**Extrait fourni**.
------------------------------------------------------------------------

Par Ambrose Evans-Pritchard

La plupart des pays occidentaux auront besoin de faire défaut sur leur dette, d’une taxe sur les dépôts et d’une inflation plus élevée pour déblayer le chemin vers la reprise, alors que la dette occidentale atteint un sommet de 200 ans, selon un nouveau rapport du Fond Monétaire International.

Le document du FMI souligne que les niveaux de dette dans les pays développés sont extrêmes et qu’ils nécessiteront une vague de réduction, soit négociées comme en 1930, ou le mélange standard de mesures contenues dans la « boîte à outils » du FMI pour les explosions des marchés émergents.

« La taille du problème suggère que des restructurations seront nécessaires, par exemple, dans la périphérie de l’Europe, bien au-delà de ce qui a été discuté en public jusqu’à maintenant » dit le document rédigé par les professeurs de Harvard Carmen Reinhart et Kenneth Rogoff.

------------------------------------------------------------------------

**Données affichées**.
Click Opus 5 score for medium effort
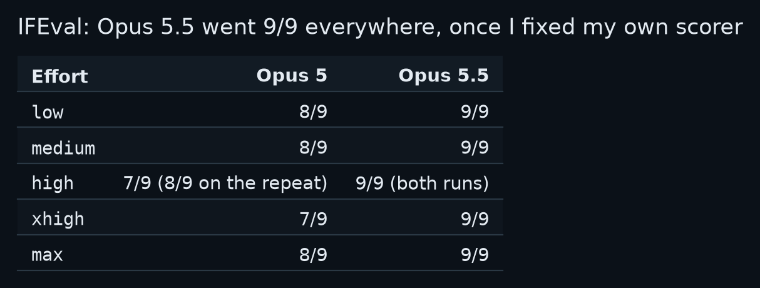The image size is (760, 288). [x=313, y=148]
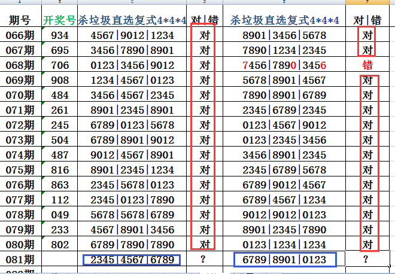Select the green 开奖号 header cell

59,20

------------------------------------------------------------------------

**Tâches**.
A. Recopiez le passage de l'extrait qui s'ouvre sur les mots contenant "Par Ambrose Evans-Pritchard" et se ferme sur "et Kenneth Rogoff.", en renommant "FMI" en "Fonds monétaire".
B. Indiquez, pour chaque affirmation, si elle concorde avec l'extrait, en citant les mots qui tranchent : (i) la dette occidentale atteint un sommet de 200 ans ; (ii) le document du FMI a été rédigé par des professeurs de Harvard ; (iii) le document juge modérés les niveaux de dette des pays développés.
Appuyez-vous uniquement sur l'extrait.

**Réponses par tâche**.
A.
Par Ambrose Evans-Pritchard

La plupart des pays occidentaux auront besoin de faire défaut sur leur dette, d’une taxe sur les dépôts et d’une inflation plus élevée pour déblayer le chemin vers la reprise, alors que la dette occidentale atteint un sommet de 200 ans, selon un nouveau rapport du Fond Monétaire International.

Le document du Fonds monétaire souligne que les niveaux de dette dans les pays développés sont extrêmes et qu’ils nécessiteront une vague de réduction, soit négociées comme en 1930, ou le mélange standard de mesures contenues dans la « boîte à outils » du Fonds monétaire pour les explosions des marchés émergents.

« La taille du problème suggère que des restructurations seront nécessaires, par exemple, dans la périphérie de l’Europe, bien au-delà de ce qui a été discuté en public jusqu’à maintenant » dit le document rédigé par les professeurs de Harvard Carmen Reinhart et Kenneth Rogoff.

B.
(i) Oui : « alors que la dette occidentale atteint un sommet de 200 ans ».
(ii) Oui : « rédigé par les professeurs de Harvard Carmen Reinhart et Kenneth Rogoff ».
(iii) Non : « les niveaux de dette dans les pays développés sont extrêmes ».